El capitalismo no puede permanecer quieto: debe crecer o morir.
Así, la lógica de crecimiento infinito que le caracteriza, y que
permite un modo de vida basado en el consumo de un capital no
reproducible y físicamente insostenible.
El escenario más dramático sería la pasividad, o al menos la
ausencia de una reacción significativa. La resignación es un
suicidio. La facultad de adaptación y de absorción del sistema
capitalista es considerable (la descontaminación se ha
convertido en un mercado jugoso); el cinismo de sus defensores
no tiene límites. Desigualdades, miseria, destrucción del medio
natural, estos fracasos forman parte del modo de producción
capitalista. Porque el derroche de los recursos naturales así
como el crecimiento de la desigualdad son los motores del
capitalismo, todo combate a favor de un desarrollo sostenible ha
de ser anticapitalista por necesidad.
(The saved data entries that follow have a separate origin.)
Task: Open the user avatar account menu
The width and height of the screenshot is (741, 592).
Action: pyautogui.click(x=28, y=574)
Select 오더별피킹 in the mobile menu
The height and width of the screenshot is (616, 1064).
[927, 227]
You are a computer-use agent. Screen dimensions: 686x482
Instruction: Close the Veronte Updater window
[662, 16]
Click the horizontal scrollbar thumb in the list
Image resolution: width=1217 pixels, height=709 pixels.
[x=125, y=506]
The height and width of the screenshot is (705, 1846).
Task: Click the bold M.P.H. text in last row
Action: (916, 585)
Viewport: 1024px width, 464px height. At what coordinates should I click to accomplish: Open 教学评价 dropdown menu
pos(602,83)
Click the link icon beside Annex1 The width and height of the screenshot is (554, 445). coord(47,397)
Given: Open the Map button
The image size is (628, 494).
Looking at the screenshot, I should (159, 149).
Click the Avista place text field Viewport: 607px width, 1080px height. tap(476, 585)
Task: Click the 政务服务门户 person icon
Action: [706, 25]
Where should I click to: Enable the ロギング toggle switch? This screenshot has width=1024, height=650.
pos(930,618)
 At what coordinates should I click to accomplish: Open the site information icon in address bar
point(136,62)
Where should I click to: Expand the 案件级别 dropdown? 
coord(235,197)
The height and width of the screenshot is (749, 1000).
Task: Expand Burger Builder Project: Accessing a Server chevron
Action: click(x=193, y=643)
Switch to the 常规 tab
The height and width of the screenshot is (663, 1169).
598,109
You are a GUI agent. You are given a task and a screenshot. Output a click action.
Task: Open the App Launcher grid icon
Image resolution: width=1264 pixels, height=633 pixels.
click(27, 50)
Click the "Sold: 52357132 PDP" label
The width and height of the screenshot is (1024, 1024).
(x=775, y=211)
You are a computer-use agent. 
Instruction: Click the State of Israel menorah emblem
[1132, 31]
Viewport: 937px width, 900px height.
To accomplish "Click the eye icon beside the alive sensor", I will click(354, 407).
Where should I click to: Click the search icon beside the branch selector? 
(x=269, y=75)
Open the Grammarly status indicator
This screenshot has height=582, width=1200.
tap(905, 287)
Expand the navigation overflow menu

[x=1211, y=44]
Cuando, por medio de la
privatización de los recursos naturales, la supervivencia de la
especie humana está en juego, la revuelta no es un derecho, es
un deber. Si la juventud de hoy no lo comprende, lo lamentará
amargamente. Y los que no contribuyen activamente a la toma de
conciencia de esta juventud a la que legamos una herencia
escandalosa, tienen una parte de responsabilidad.